• [Exercise goal]: Look below for the line containing "Given: Open the Permit"; from there, print each line exactly up to and including the line containing "Viewport: 1456px width, 829px height.", and stop.

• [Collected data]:
------------------------------------

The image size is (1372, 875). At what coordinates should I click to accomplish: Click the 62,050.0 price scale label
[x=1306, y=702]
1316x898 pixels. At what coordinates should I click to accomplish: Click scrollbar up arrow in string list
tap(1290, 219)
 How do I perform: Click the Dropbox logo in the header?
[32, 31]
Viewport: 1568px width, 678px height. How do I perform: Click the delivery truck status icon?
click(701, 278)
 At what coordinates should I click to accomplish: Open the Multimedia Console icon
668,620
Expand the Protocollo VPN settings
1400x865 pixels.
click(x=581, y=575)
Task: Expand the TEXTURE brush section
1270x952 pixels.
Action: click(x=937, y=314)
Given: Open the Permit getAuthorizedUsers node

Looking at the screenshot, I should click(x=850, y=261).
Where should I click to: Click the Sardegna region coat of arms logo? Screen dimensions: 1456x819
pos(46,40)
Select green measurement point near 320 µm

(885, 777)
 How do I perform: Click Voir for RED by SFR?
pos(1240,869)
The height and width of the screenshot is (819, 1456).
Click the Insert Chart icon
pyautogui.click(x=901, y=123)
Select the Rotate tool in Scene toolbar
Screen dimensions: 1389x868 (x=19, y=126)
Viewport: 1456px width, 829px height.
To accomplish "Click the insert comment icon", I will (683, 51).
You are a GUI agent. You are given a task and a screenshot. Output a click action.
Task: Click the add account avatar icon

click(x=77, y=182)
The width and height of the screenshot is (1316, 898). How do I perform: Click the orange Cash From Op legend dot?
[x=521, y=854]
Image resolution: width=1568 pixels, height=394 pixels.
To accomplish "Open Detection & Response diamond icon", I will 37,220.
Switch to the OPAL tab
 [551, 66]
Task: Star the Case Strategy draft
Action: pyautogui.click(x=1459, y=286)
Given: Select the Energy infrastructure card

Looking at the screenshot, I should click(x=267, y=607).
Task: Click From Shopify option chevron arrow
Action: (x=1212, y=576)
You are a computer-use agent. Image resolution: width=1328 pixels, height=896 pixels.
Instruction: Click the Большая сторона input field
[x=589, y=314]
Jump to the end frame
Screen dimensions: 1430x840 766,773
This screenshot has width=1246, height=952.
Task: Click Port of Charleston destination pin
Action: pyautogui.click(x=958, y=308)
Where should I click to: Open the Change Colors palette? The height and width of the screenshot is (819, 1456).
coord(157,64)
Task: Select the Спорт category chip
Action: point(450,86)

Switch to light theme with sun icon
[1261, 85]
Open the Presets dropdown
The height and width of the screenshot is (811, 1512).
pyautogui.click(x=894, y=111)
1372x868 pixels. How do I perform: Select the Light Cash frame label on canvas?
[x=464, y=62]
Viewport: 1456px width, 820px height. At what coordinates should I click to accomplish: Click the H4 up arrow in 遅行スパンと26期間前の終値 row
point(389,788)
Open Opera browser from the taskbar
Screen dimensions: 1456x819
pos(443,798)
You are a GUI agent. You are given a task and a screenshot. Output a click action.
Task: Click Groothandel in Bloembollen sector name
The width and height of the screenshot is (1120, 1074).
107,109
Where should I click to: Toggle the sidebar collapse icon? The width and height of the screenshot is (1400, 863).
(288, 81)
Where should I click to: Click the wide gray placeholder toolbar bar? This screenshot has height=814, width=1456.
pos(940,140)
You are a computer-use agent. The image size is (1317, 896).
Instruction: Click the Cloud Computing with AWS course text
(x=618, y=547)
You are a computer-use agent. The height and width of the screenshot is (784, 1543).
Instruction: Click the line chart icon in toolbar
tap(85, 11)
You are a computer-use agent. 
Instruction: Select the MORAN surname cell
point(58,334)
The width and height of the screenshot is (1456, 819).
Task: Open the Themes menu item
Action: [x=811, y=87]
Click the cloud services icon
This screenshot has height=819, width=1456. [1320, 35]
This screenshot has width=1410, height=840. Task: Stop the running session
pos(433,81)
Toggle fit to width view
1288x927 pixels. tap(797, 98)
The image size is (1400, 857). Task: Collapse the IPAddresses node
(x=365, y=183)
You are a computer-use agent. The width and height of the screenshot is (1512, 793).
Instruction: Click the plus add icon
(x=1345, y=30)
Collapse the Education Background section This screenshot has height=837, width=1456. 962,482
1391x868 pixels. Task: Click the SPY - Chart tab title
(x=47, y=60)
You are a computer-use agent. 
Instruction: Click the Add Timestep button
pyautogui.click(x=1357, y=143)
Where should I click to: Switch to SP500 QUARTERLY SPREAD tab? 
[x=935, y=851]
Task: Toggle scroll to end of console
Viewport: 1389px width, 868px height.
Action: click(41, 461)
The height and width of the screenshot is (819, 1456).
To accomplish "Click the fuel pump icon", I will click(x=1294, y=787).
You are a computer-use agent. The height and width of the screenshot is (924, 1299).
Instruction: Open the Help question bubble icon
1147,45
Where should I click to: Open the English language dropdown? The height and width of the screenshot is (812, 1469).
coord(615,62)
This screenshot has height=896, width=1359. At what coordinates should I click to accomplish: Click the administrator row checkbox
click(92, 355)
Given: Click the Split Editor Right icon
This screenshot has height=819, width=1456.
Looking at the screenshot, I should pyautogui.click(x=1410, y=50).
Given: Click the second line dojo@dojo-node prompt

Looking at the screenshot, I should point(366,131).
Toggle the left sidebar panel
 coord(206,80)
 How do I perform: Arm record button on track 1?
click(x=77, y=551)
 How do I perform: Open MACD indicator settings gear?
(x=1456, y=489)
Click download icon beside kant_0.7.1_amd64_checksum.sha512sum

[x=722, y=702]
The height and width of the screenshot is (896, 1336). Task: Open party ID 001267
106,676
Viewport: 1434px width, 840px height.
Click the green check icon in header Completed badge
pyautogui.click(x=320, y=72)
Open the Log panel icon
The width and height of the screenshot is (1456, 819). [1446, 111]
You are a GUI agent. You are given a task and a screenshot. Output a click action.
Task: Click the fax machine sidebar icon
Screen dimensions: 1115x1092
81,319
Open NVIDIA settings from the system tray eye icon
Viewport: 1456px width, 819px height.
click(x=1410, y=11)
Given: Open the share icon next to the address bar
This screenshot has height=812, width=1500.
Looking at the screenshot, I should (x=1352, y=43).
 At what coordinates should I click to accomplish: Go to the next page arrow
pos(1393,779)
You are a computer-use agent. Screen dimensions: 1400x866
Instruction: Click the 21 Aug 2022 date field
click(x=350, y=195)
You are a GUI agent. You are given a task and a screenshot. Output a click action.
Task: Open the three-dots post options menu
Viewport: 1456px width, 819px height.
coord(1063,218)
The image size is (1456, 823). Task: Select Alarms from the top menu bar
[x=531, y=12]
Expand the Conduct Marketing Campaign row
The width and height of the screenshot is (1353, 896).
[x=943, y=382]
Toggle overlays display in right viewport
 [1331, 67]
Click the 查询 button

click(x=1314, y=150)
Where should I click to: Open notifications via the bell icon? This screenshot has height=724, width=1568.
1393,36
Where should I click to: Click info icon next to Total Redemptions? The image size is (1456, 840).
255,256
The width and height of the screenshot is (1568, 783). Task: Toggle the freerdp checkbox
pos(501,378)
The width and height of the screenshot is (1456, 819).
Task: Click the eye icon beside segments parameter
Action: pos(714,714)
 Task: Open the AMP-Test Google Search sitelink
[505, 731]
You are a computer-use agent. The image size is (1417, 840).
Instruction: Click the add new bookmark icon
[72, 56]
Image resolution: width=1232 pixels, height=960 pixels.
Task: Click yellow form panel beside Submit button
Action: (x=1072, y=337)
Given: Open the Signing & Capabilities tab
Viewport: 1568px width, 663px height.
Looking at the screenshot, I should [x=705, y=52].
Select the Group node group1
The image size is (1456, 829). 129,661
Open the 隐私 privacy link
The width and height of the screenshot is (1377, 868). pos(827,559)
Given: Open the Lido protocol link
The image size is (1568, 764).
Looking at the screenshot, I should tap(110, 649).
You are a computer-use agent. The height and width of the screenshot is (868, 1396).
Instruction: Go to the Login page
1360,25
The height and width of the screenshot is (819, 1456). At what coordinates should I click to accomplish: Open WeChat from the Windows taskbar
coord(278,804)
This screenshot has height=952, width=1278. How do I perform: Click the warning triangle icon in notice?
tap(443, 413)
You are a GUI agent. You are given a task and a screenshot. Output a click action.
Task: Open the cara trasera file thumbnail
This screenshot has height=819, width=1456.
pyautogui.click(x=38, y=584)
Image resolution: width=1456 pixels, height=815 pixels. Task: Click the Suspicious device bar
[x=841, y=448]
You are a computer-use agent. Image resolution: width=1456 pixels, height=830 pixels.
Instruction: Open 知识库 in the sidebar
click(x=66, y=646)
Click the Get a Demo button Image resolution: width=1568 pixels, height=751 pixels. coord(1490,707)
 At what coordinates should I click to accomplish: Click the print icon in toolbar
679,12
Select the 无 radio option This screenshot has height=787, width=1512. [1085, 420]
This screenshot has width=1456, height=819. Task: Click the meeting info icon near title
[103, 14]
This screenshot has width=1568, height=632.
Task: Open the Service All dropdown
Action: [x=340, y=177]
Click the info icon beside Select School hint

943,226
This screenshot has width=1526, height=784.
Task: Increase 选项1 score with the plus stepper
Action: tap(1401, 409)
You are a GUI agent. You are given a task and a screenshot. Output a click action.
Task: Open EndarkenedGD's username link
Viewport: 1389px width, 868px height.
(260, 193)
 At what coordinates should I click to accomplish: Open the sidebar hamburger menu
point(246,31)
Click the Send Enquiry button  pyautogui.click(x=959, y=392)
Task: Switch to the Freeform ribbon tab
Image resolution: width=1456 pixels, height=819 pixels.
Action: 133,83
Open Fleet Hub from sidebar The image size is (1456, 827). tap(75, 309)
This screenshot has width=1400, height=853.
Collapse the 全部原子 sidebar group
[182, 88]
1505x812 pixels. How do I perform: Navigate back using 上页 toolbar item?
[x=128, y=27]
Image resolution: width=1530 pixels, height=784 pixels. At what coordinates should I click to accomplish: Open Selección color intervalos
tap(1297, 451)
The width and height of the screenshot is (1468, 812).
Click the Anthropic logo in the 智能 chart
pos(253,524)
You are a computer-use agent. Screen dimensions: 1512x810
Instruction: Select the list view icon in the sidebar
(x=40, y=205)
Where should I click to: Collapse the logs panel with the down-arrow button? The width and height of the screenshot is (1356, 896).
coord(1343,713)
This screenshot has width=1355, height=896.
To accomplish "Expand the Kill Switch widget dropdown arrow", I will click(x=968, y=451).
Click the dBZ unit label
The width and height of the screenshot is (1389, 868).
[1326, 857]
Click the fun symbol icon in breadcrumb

------------------------------------

• [Solution to this exercise]:
Given: Open the Permit getAuthorizedUsers node

Looking at the screenshot, I should click(x=850, y=261).
Where should I click to: Click the Sardegna region coat of arms logo? Screen dimensions: 1456x819
pos(46,40)
Select green measurement point near 320 µm

(885, 777)
 How do I perform: Click Voir for RED by SFR?
pos(1240,869)
The height and width of the screenshot is (819, 1456).
Click the Insert Chart icon
pyautogui.click(x=901, y=123)
Select the Rotate tool in Scene toolbar
Screen dimensions: 1389x868 (x=19, y=126)
Viewport: 1456px width, 829px height.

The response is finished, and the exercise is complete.